Final Report Summary - DARMEC (Drug adverse reactions predictability: exploring the mechanisms underlying the unexplained interindividual differences in drug metabolism and transport)

Background

Drug treatment is often inefficient. Only 30–60% of patients respond properly to treatment with e.g. antidepressants, beta-blockers, statins and antipsychotics. Furthermore, adverse drug reactions (ADRs) frequently occur and cause about 7% of all hospital admissions, a frequency that is increased to 30% in elderly subjects above 70 years of age. Epigenetic modifications have been demonstrated to potentially participate in the regulation of more than 90 human genes important for absorption, distribution, metabolism and excretion of drugs (ADME-drugs). However, it has been more and more evidenced that epigenetic modifications act in a concerted way with several other components of an increasingly complex regulatory orchestra.

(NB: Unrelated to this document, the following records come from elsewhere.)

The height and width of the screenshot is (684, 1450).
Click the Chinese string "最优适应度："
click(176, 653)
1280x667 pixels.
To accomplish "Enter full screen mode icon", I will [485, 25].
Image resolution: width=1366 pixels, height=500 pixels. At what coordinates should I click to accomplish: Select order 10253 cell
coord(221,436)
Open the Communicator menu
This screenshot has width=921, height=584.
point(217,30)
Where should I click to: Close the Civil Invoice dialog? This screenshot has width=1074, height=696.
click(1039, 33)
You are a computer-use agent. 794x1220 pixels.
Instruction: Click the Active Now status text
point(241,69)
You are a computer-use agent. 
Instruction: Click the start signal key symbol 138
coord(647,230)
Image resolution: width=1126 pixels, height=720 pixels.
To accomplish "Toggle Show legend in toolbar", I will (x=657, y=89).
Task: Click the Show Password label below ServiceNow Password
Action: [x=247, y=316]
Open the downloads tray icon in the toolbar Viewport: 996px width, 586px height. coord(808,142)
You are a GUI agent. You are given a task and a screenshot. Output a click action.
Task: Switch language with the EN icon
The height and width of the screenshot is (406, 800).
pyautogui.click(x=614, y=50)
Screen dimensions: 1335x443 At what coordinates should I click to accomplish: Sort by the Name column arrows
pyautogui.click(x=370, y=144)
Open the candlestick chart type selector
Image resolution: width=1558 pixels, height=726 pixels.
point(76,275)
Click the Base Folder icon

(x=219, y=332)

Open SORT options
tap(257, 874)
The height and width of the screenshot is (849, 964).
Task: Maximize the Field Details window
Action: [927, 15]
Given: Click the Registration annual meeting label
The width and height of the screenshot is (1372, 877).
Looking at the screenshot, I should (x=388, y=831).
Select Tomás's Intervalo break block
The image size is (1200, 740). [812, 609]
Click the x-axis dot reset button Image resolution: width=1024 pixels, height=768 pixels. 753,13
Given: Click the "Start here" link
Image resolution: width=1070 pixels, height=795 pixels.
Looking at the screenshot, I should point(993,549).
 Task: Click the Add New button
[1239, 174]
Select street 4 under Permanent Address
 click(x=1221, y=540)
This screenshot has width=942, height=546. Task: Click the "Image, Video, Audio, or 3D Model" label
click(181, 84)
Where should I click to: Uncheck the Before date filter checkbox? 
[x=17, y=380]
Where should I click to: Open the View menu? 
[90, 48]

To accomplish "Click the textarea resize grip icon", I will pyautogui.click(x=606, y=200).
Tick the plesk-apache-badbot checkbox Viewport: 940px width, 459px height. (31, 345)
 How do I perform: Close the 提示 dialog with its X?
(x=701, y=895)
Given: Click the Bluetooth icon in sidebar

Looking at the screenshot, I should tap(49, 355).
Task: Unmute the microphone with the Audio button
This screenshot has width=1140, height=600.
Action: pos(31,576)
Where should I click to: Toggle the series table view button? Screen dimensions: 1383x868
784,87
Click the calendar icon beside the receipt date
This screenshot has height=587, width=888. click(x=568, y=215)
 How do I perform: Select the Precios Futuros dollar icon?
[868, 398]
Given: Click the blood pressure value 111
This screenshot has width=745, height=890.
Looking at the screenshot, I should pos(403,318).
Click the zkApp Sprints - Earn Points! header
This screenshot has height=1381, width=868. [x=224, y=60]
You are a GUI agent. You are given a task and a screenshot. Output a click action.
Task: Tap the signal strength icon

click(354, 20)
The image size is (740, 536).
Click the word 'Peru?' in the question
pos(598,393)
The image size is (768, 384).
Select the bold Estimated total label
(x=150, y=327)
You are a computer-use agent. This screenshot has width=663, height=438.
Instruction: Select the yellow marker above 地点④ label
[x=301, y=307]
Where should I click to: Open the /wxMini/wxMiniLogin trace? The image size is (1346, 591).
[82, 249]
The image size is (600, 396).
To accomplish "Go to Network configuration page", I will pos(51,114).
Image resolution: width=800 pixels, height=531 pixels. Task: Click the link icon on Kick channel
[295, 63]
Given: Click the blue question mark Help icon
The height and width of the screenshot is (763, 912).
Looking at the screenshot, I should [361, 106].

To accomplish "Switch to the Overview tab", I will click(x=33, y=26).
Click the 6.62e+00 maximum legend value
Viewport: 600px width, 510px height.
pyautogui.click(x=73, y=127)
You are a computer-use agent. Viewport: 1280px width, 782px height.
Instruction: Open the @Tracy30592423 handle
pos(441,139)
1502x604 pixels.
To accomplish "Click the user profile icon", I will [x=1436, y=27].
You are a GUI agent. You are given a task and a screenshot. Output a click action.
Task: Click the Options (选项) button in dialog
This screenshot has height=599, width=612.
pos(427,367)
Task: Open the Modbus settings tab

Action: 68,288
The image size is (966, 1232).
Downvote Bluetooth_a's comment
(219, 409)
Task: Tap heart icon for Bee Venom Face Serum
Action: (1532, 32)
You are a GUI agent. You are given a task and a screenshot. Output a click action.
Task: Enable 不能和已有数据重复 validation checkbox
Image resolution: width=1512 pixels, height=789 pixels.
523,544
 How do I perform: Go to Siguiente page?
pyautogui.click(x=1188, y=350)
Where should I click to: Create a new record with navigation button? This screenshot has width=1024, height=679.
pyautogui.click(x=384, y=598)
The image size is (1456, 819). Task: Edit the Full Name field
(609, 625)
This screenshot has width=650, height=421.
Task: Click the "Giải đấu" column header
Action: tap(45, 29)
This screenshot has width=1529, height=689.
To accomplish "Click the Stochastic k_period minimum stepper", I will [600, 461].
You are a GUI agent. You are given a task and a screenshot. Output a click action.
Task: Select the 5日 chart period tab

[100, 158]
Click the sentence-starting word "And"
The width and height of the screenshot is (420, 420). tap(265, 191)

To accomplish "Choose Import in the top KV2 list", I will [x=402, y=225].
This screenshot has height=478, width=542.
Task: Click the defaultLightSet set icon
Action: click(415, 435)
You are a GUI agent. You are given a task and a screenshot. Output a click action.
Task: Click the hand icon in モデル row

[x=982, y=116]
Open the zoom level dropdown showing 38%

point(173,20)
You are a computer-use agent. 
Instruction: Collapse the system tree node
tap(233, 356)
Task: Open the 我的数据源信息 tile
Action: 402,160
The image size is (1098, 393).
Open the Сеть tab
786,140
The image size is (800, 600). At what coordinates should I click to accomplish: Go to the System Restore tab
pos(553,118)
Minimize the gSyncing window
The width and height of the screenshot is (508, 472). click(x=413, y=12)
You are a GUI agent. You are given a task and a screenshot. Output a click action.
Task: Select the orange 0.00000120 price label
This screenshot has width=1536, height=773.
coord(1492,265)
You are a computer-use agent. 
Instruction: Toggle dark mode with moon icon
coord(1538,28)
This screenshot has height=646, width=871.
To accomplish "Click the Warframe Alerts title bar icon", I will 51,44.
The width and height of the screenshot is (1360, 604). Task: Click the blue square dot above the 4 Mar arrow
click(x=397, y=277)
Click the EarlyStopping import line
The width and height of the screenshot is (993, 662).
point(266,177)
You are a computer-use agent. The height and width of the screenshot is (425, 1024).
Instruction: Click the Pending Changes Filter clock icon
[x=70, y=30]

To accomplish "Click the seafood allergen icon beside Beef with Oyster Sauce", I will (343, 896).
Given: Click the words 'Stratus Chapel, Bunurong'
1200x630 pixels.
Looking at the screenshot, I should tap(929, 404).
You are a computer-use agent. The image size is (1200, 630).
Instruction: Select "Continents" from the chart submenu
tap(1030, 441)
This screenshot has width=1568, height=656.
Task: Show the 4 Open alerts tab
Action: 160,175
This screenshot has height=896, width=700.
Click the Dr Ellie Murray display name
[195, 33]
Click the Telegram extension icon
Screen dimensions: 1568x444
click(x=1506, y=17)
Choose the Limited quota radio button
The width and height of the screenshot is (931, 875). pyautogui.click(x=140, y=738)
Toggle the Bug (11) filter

In certain cases, epigenetic modifications resulting from disease progression or drug treatment can be monitored not only in the affected tissue, but also in body fluids by determining DNA elements originating from e.g. tumors. Such circulating DNA elements constitute a novel class of pharmacoepigenetic biomarkers amenable for use to improve and individualize drug therapy. In addition, several drugs with epigenetic actions are currently used or on clinical trials that are given in conjunction with e.g. anticancer therapy in order to decrease drug resistance. The best examples are DNA Methyltransferases (DNMTs) and Histone Deacetylase (HDACs) inhibitors. Apart from epidrugs, other xenobiotics may also possess epigenetic activity. For example, it was demonstrated that exposure of mice to certain drugs or drug receptor ligands during fetal life can trigger epigenetic modifications of specific hepatic genes, causing altered ADME gene expression in adult mice.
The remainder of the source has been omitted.